Recent evidence, from studies meeting the review inclusion criteria for the update conducted in July 2009, suggests that the LNG-20 IUS does not impact upon breastfeeding performance or the growth and development of breastfed infants in lactating women nor did the device have an adverse effect on glucose metabolism among insulin-dependent diabetic women.

Read the full abstract...

Hormonally impregnated intrauterine systems (IUSs) add a progestogen to a non-medicated contraceptive device to improve contraceptive action.


To assess the contraceptive efficacy, tolerability and acceptability of IUSs versus other reversible contraceptive methods.

Search strategy: 

Searched databases, reference lists and relevant individuals/organisations covering the period from 1972 to July 2009.

Selection criteria: 

Randomised controlled trials (RCTs) comparing IUSs with other reversible contraceptives and reporting on pre-determined outcomes, including pregnancy and continuation rates, in women of reproductive years.

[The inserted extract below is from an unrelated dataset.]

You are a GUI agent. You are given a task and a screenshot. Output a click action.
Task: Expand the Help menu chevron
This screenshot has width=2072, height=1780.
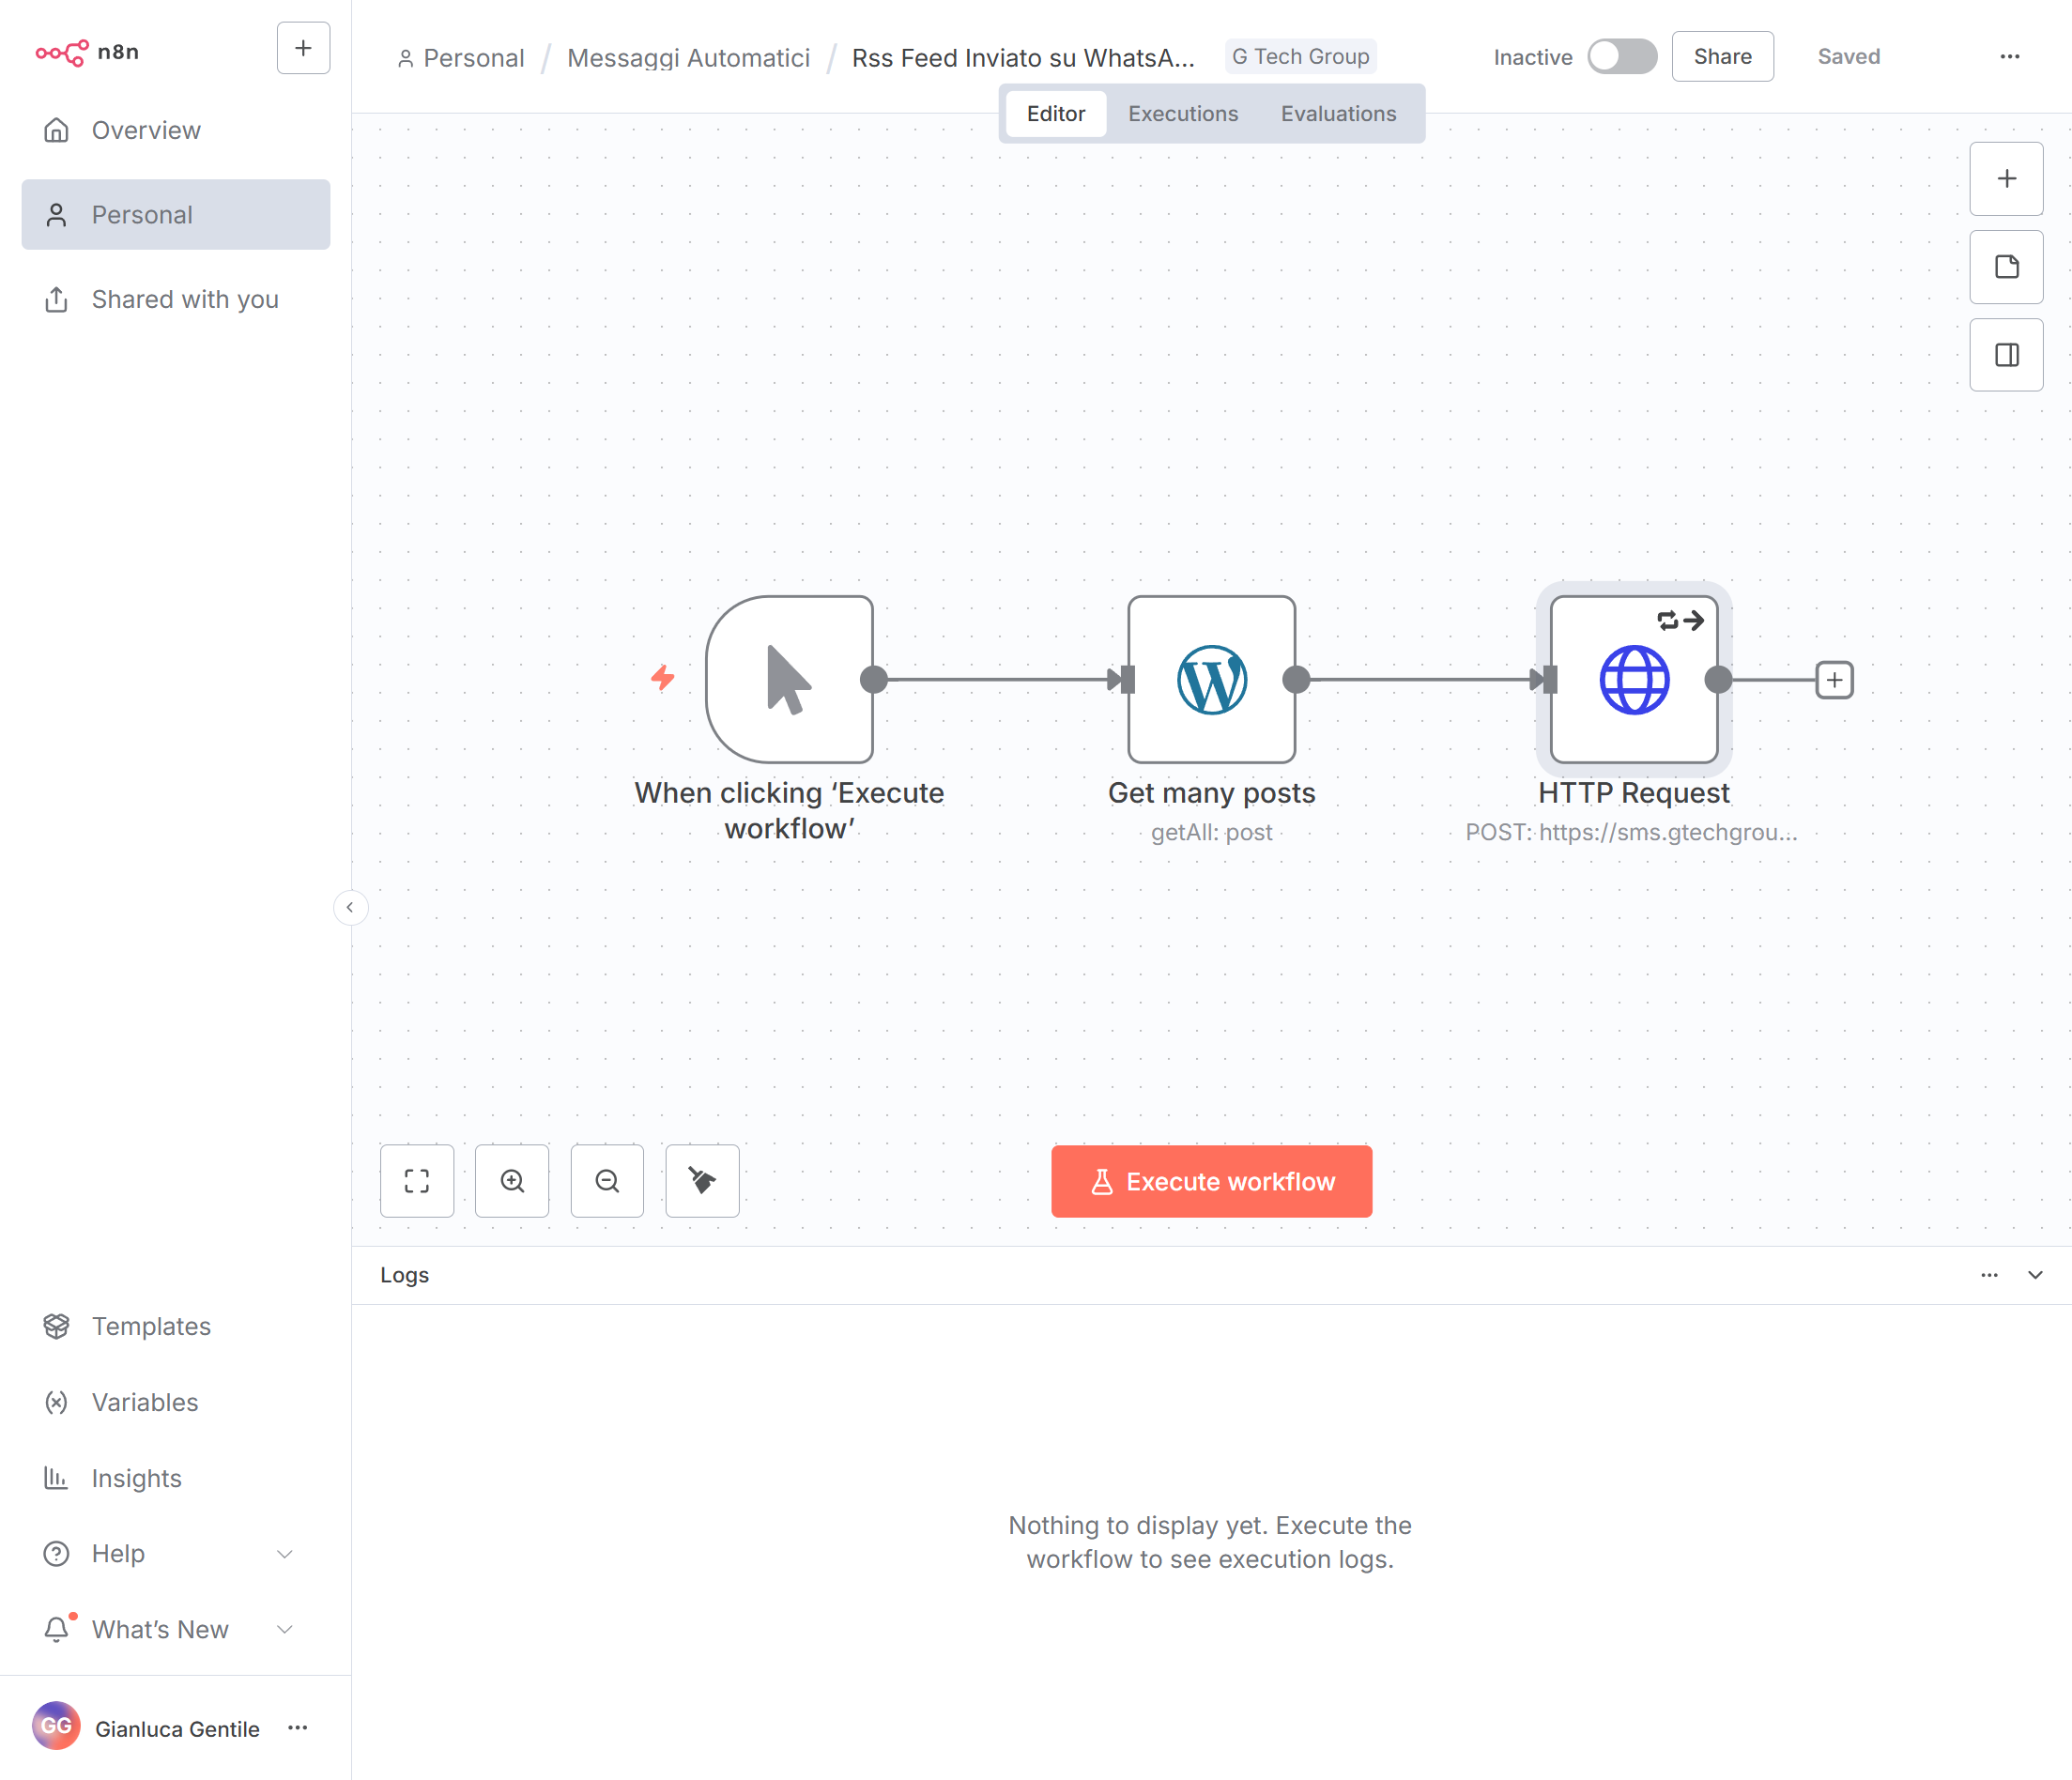[284, 1554]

Data collection and analysis: 

Two blinded reviewers independently assessed quality and extracted data on events per women months and single decrement life table rates for pregnancy, continuation, adverse events and reasons for discontinuation. Events per total potential number of women at follow-up were collected for hormonal side effects and menstrual change.

Data were pooled at the same points of follow-up to calculate rate ratios and single decrement life table rate differences. Similar interventions were combined and non-hormonal intrauterine devices (IUDs) were divided into three categories: copper IUDs >250mm2, copper IUDs ≤250mm2, and non-medicated IUDs.

Main results: 

Twenty-five RCTs met the inclusion criteria and nine were included in meta-analyses: four comparing LNG-20 IUSs (Mirena®) with non-hormonal IUDs, one with Norplant-2, one with combined oral contraceptives (COCs) and three comparing P4-IUS (Progestasert®) with non-hormonal IUDs.

No significant difference was observed between LNG-20 and IUD >250mm2 or COC user pregnancy rates.  LNG-20 IUS users were significantly less likely to become pregnant than IUD ≤250mm2 users. LNG-20 IUS users were more likely to experience a lack of menstrual bleeding and device expulsion than IUDs >250mm2 users. LNG-20 users were significantly more likely than all IUD users to discontinue because of the lack of menstrual bleeding. They were significantly more likely to experience lack of and infrequent mentrual bleeding, but significantly less likely to experience prolonged bleeding and spotting than Norplant-2 users.

P4-IUS users were significantly less likely to become pregnant and more likely to discontinue than non-medicated IUD users, but no significant difference was observed for P4-IUS versus IUD ≤250mm2 for these two outcomes. P4-IUS users were less likely to expel the device and more likely to discontinue because of menstrual bleeding and pain than IUDs ≤250mm2 users.